---- EXCERPTED TEXT
Cover-ups and ‘cost-savings’ ooze from BP records

Seventy-seven days after oil from the destroyed Deepwater Horizon started gushing into the Gulf of Mexico, only a mere 67,000 barrels have been recovered. Far, far less than the 491,721 barrels a day BP said, in March, that it could skim off the water in the event of a spill. And far less than the estimated 4,000,000 barrels already discharged into the Gulf.

Louisiana union leaders, environmentalists and others are saying that the disparity between what BP told government regulators in March and what it has actually been able to do results from a willfully misleading manipulation of numbers by the company. The result, they say, has misled almost everyone, including government regulators, journalists covering the story and the public.

The first step in the numbers game, local officials claim, was a report BP issued in March that said it had the capacity to skim and remove 491,721 barrels of oil per day.

“The claims they filed with regulators back in March were never questioned by the government. No one checked to see if any of what the company was saying was true. BP never shared any information about any technology they had available to accomplish this. They didn’t show any pictures and no one in the media asked about any of their claims even weeks after the spill began,” said International Longshoremen’s Association Local 3000 Secretary-Treasurer Chris Hammond. His local represents New Orleans dock workers.

With as much as 4 million barrels discharged into the Gulf as of this week, the skimming operations have captured less than 900 barrels a day.

The second step in confusing matters came when, just days after the disaster, BP began lowering expectations. It issued releases that said it had a skimming capacity of “more than 171,000 barrels per day,” far less than the figure it had given the government only a month earlier.

The Sierra Club and a host of other environmental groups say that just as the company has been playing games with spill numbers, it can be expected to play games with numbers related to damage caused by the spill.

Environmentalists note that on Monday, the joint operations center for the federal government and BP said more than 671,428 barrels of an “oil-water mixture” had been reclaimed. Up until Monday journalists have been reporting the numbers as solid oil recovery figures. With BP now admitting that 90 percent of what has been recovered is water, the true amount of oil skimmed is the relatively small 67,000 barrels of oil.
--------
---- PROVIDED DATA
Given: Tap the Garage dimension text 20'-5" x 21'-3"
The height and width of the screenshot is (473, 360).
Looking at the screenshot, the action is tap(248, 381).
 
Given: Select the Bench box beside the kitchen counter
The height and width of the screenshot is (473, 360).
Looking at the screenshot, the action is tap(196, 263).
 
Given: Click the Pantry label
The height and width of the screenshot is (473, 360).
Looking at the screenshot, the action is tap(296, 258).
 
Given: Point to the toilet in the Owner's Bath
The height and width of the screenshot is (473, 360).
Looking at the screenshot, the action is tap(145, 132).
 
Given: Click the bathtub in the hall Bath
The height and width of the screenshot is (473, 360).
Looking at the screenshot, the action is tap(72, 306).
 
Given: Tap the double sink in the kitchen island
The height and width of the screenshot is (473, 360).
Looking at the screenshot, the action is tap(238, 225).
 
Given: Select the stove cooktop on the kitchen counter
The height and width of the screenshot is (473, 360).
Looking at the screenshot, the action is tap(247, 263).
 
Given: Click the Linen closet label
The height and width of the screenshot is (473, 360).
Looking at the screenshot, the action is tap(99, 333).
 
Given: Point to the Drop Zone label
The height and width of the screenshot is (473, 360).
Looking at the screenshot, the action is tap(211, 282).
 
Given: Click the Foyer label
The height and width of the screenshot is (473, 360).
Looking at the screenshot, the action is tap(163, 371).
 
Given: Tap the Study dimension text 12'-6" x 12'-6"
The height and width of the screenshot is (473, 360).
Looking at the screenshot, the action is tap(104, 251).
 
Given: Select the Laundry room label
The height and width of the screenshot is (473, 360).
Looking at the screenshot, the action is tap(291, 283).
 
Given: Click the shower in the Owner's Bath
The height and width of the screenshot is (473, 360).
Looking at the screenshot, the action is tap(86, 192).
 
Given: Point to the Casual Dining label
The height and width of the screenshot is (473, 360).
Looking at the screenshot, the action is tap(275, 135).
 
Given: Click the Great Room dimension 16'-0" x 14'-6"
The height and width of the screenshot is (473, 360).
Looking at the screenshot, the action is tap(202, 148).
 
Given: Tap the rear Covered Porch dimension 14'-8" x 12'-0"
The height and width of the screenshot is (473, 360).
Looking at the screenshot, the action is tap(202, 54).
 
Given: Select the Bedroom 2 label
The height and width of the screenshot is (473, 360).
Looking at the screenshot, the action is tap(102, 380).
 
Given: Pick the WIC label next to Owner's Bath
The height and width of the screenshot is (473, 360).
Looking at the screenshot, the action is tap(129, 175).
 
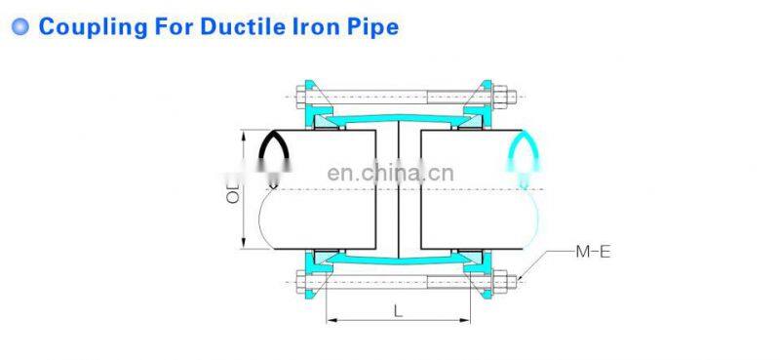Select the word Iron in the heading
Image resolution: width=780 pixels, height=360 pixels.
tap(308, 26)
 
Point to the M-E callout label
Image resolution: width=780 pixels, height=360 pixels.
tap(592, 253)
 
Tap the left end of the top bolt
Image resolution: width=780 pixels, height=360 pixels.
tap(298, 97)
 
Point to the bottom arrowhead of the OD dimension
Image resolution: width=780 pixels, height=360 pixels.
tap(242, 246)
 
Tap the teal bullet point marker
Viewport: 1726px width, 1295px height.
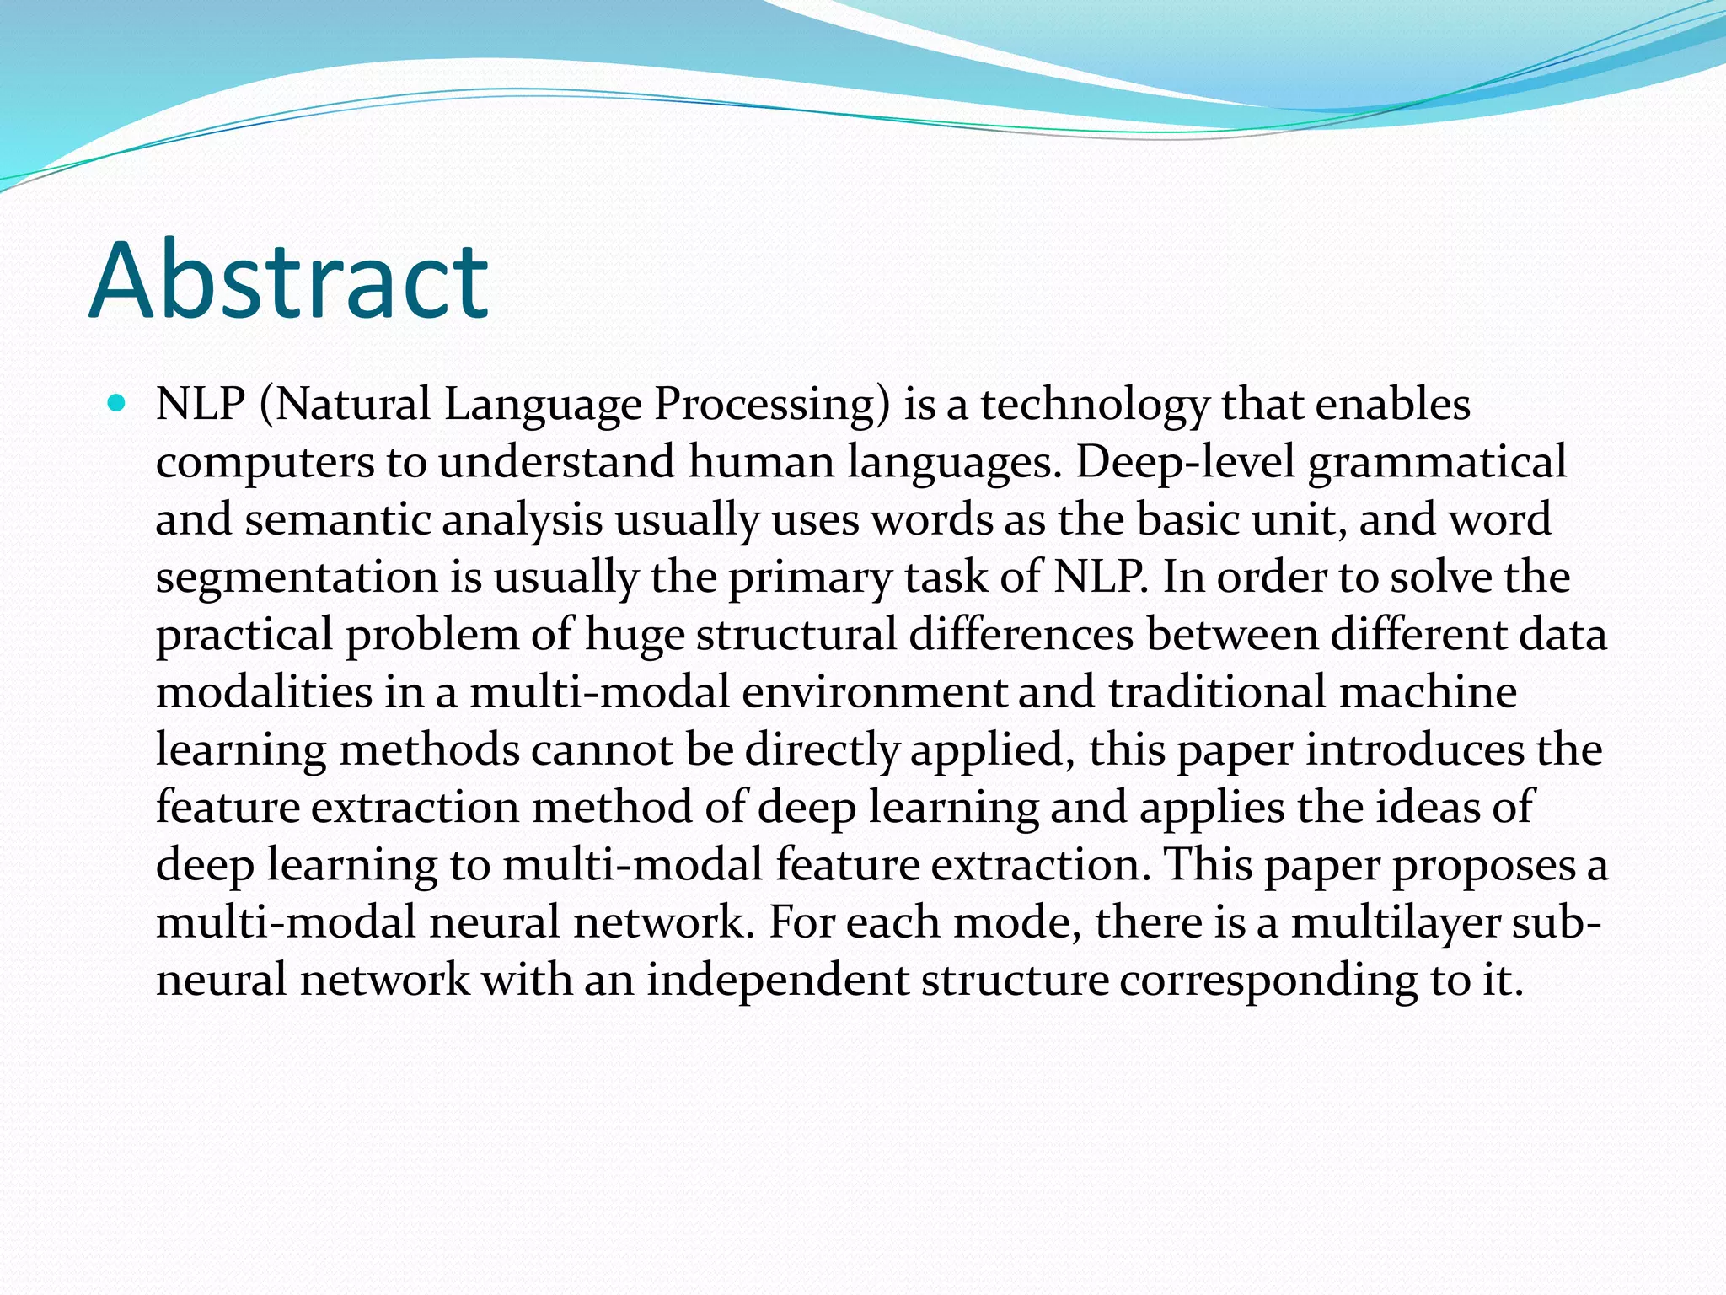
--------
## EXERCISE OBJECTIVE
Copy the passage from the BP spill article from "With as much" up to and including "by the spill.", word for word.

## TASK ANSWER
With as much as 4 million barrels discharged into the Gulf as of this week, the skimming operations have captured less than 900 barrels a day.

The second step in confusing matters came when, just days after the disaster, BP began lowering expectations. It issued releases that said it had a skimming capacity of “more than 171,000 barrels per day,” far less than the figure it had given the government only a month earlier.

The Sierra Club and a host of other environmental groups say that just as the company has been playing games with spill numbers, it can be expected to play games with numbers related to damage caused by the spill.